TASK BRIEF — Word-for-word transcription: reproduce all of the data, but not the pictures.

WORKING DATA —
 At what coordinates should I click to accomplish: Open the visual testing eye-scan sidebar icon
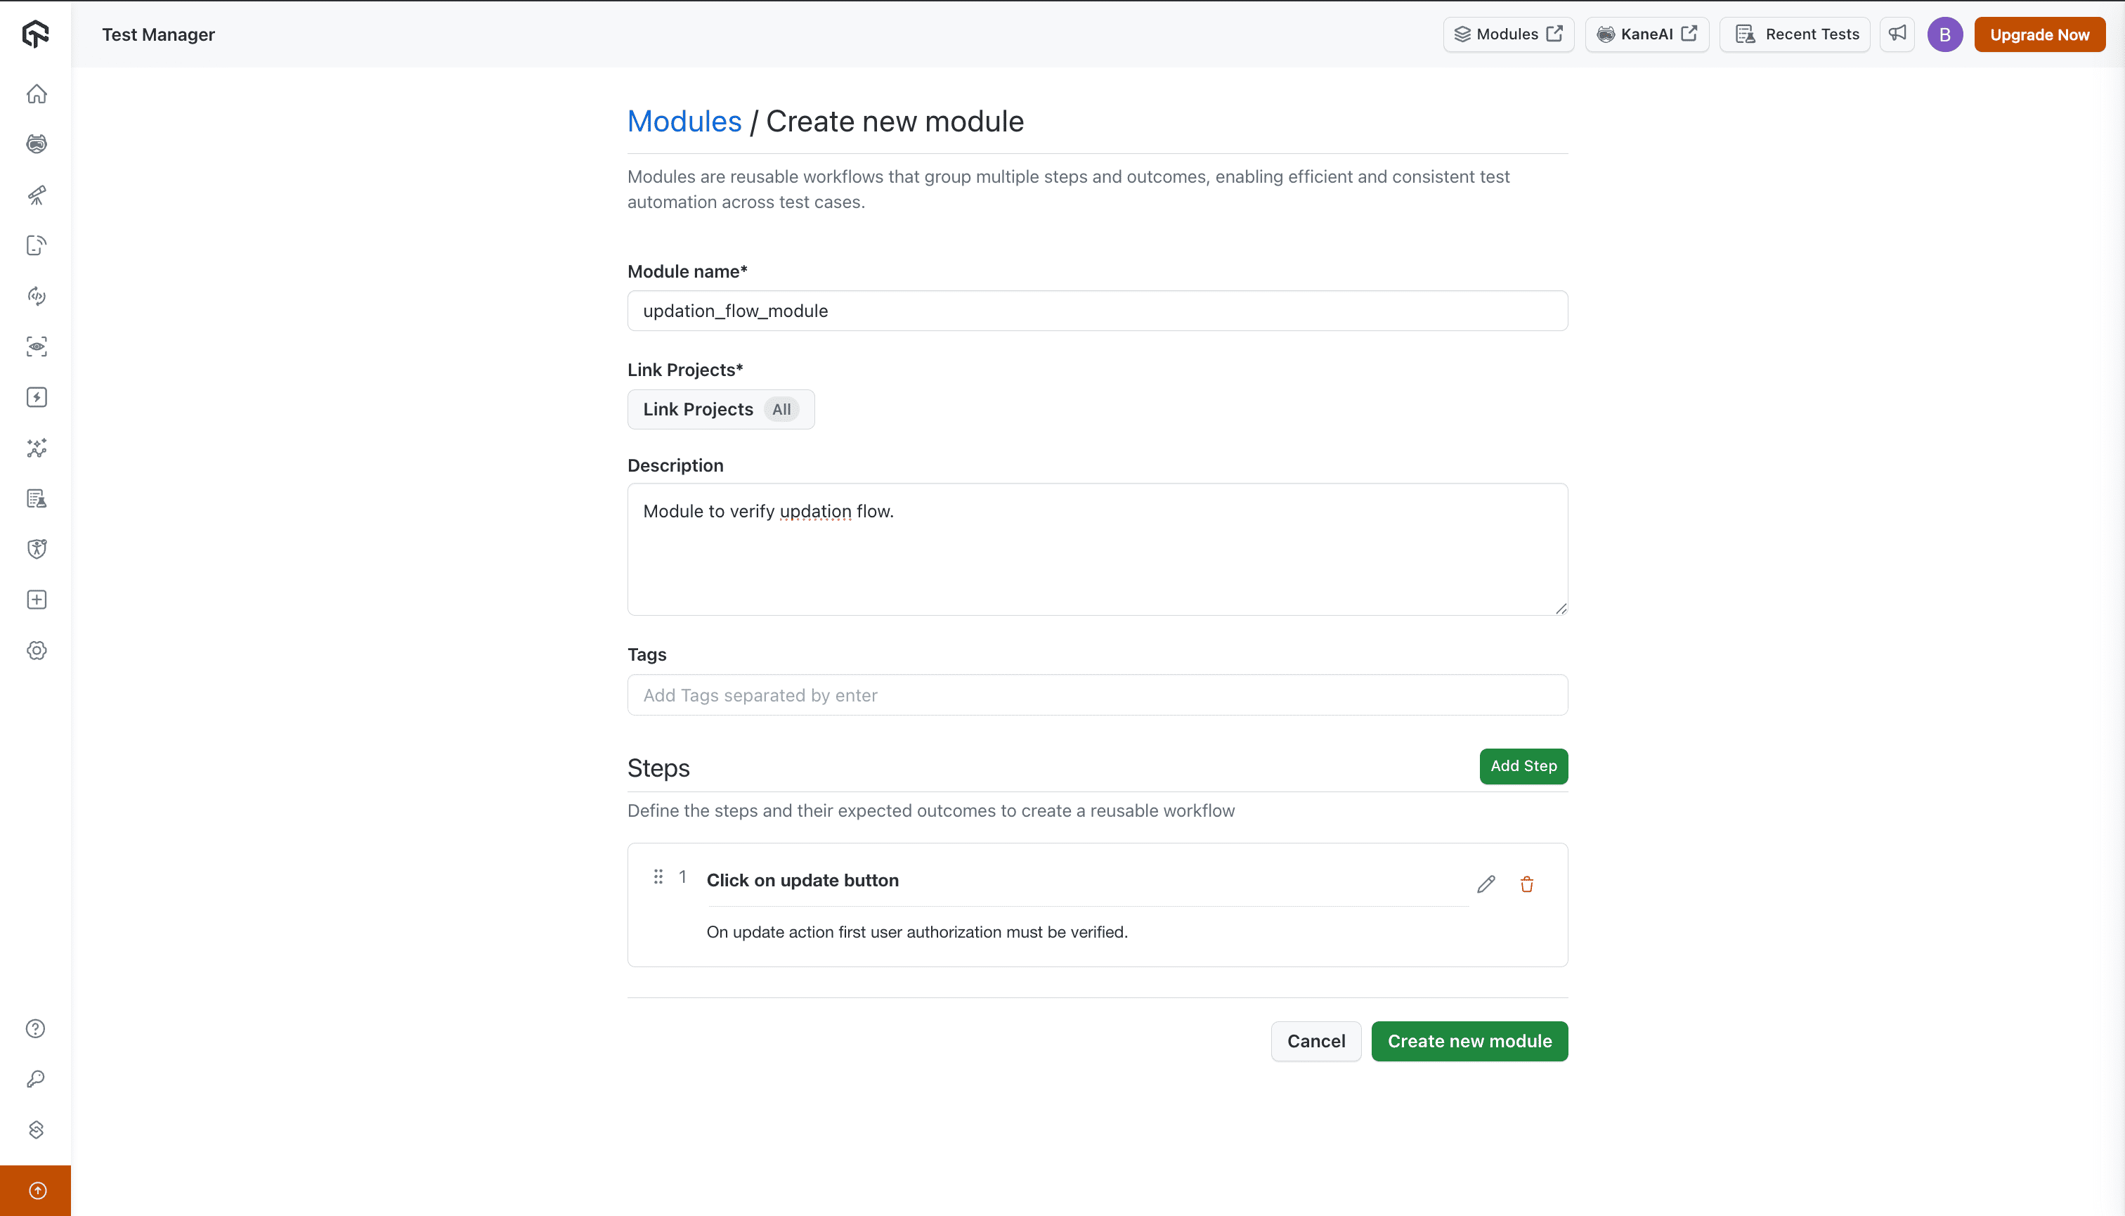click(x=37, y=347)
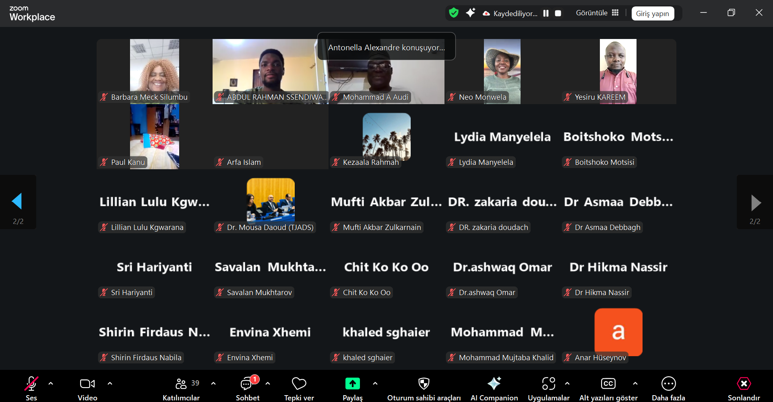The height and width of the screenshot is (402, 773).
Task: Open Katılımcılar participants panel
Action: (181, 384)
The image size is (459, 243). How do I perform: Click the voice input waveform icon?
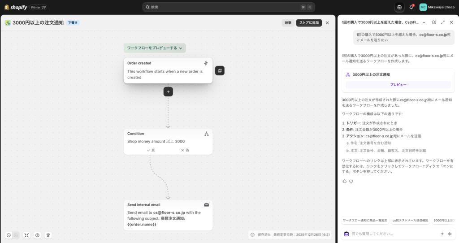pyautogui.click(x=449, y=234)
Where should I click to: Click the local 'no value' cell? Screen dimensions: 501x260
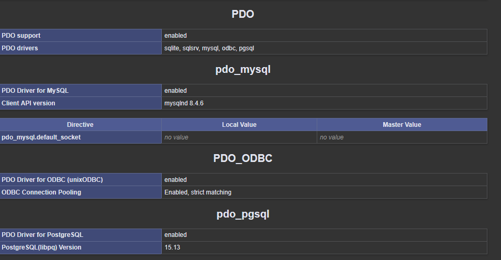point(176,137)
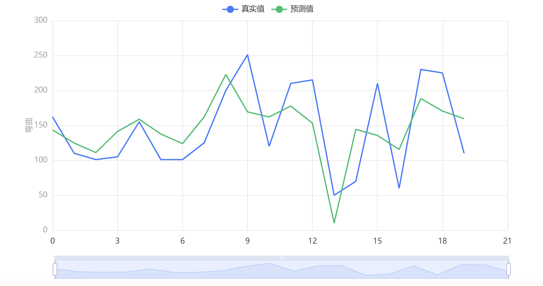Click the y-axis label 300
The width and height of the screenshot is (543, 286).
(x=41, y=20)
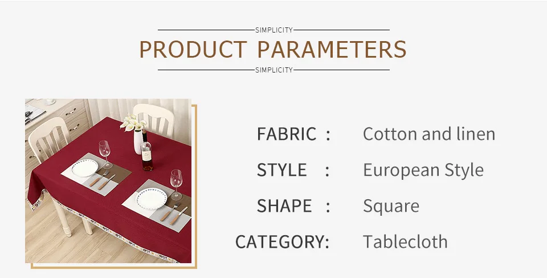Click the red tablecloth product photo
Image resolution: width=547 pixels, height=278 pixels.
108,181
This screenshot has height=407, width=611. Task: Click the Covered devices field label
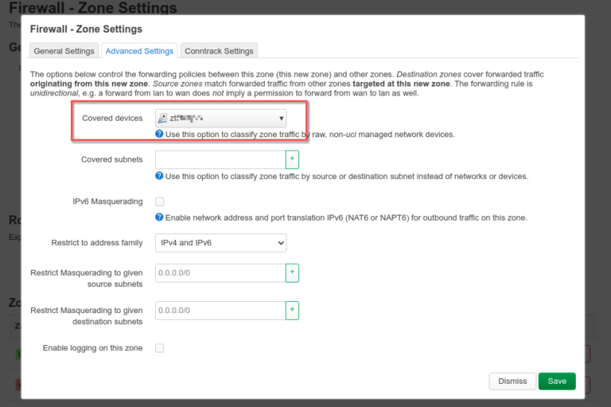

TASK RESULT —
 At what coordinates should I click to accomplish: Open the visual testing eye-scan sidebar icon
click(x=37, y=347)
The height and width of the screenshot is (402, 773).
Task: Open Katılımcılar participants panel
Action: (181, 384)
The image size is (459, 243). How do I perform: Click the voice input waveform icon?
pyautogui.click(x=449, y=234)
Where should I click to: Click the local 'no value' cell? Screen dimensions: 501x260
point(176,137)
Click the y-axis label 300
The width and height of the screenshot is (543, 286).
(x=41, y=20)
Click the red tablecloth product photo
Image resolution: width=547 pixels, height=278 pixels.
108,181
This screenshot has height=407, width=611. Task: Click the Covered devices field label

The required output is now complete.